WHAT YOU SHOULD DO:
Retype all of the material below word for word, line by line, with no changes.

Element lookup records
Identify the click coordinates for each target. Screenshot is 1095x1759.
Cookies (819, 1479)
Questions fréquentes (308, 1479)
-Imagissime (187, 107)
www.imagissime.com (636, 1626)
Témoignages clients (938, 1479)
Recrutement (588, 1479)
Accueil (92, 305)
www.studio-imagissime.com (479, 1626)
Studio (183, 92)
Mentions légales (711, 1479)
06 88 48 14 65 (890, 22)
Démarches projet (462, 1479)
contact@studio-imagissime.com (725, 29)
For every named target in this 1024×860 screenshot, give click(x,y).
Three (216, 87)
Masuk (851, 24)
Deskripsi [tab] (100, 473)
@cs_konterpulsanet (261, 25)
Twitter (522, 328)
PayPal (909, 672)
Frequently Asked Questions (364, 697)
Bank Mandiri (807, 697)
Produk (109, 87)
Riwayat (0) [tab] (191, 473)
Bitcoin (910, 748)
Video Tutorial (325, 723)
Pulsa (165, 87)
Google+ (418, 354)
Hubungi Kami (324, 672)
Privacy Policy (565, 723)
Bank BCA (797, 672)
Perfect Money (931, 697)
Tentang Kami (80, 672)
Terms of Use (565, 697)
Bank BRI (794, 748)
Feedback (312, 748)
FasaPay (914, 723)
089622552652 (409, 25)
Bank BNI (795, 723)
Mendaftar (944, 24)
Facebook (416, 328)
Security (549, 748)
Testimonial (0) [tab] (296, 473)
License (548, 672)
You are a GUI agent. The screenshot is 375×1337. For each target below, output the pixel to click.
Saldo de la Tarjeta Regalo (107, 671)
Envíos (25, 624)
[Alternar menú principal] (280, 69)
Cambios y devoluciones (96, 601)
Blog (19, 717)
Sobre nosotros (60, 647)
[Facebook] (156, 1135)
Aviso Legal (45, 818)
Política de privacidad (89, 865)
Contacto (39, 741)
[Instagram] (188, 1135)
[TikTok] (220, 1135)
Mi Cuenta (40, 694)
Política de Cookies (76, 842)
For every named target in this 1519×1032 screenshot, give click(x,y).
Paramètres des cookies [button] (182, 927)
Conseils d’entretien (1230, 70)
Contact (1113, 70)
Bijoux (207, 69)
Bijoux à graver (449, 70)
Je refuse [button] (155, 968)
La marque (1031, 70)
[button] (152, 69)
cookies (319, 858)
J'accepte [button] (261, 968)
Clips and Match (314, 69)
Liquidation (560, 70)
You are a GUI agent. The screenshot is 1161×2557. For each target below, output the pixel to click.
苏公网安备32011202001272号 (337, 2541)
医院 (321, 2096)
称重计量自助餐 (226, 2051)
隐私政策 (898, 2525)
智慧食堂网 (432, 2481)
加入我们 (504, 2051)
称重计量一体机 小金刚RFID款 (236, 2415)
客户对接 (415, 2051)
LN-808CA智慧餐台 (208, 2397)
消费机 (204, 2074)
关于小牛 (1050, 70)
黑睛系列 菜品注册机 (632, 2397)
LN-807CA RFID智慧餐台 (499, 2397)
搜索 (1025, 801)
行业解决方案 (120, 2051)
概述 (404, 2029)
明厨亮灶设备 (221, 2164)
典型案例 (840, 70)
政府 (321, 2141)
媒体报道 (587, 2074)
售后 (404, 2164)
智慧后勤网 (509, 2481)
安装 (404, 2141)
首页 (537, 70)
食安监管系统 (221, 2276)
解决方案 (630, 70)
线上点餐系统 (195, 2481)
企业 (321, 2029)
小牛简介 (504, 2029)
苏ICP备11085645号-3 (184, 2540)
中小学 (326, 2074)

TASK ANSWER:
Identify the click coordinates for each target. Screenshot is 1095x1759.
Cookies (819, 1479)
Questions fréquentes (308, 1479)
-Imagissime (187, 107)
www.imagissime.com (636, 1626)
Témoignages clients (938, 1479)
Recrutement (588, 1479)
Accueil (92, 305)
www.studio-imagissime.com (479, 1626)
Studio (183, 92)
Mentions légales (711, 1479)
06 88 48 14 65 (890, 22)
Démarches projet (462, 1479)
contact@studio-imagissime.com (725, 29)
For every named target in this 1024×860 screenshot, give click(x,y).
Three (216, 87)
Masuk (851, 24)
Deskripsi [tab] (100, 473)
@cs_konterpulsanet (261, 25)
Twitter (522, 328)
PayPal (909, 672)
Frequently Asked Questions (364, 697)
Bank Mandiri (807, 697)
Produk (109, 87)
Riwayat (0) [tab] (191, 473)
Bitcoin (910, 748)
Video Tutorial (325, 723)
Pulsa (165, 87)
Google+ (418, 354)
Hubungi Kami (324, 672)
Privacy Policy (565, 723)
Bank BCA (797, 672)
Perfect Money (931, 697)
Tentang Kami (80, 672)
Terms of Use (565, 697)
Bank BRI (794, 748)
Feedback (312, 748)
FasaPay (914, 723)
089622552652 (409, 25)
Bank BNI (795, 723)
Mendaftar (944, 24)
Facebook (416, 328)
Security (549, 748)
Testimonial (0) [tab] (296, 473)
License (548, 672)
You are a GUI agent. The screenshot is 375×1337. For each target below, output the pixel to click.
Saldo de la Tarjeta Regalo (107, 671)
Envíos (25, 624)
[Alternar menú principal] (280, 69)
Cambios y devoluciones (96, 601)
Blog (19, 717)
Sobre nosotros (60, 647)
[Facebook] (156, 1135)
Aviso Legal (45, 818)
Política de privacidad (89, 865)
Contacto (39, 741)
[Instagram] (188, 1135)
[TikTok] (220, 1135)
Mi Cuenta (40, 694)
Política de Cookies (76, 842)
For every named target in this 1519×1032 screenshot, give click(x,y).
Paramètres des cookies [button] (182, 927)
Conseils d’entretien (1230, 70)
Contact (1113, 70)
Bijoux (207, 69)
Bijoux à graver (449, 70)
Je refuse [button] (155, 968)
La marque (1031, 70)
[button] (152, 69)
cookies (319, 858)
J'accepte [button] (261, 968)
Clips and Match (314, 69)
Liquidation (560, 70)
You are a GUI agent. The screenshot is 1161×2557. For each target below, output the pixel to click.
苏公网安备32011202001272号 (337, 2541)
医院 (321, 2096)
称重计量自助餐 (226, 2051)
隐私政策 (898, 2525)
智慧食堂网 (432, 2481)
加入我们 (504, 2051)
称重计量一体机 小金刚RFID款 (236, 2415)
客户对接 (415, 2051)
LN-808CA智慧餐台 (208, 2397)
消费机 (204, 2074)
关于小牛 (1050, 70)
黑睛系列 菜品注册机 (632, 2397)
LN-807CA RFID智慧餐台 (499, 2397)
搜索 (1025, 801)
行业解决方案 (120, 2051)
概述 (404, 2029)
明厨亮灶设备 (221, 2164)
典型案例 (840, 70)
政府 (321, 2141)
媒体报道 (587, 2074)
售后 (404, 2164)
智慧后勤网 (509, 2481)
安装 (404, 2141)
首页 (537, 70)
食安监管系统 (221, 2276)
解决方案 (630, 70)
线上点餐系统 (195, 2481)
企业 (321, 2029)
小牛简介 (504, 2029)
苏ICP备11085645号-3 (184, 2540)
中小学 (326, 2074)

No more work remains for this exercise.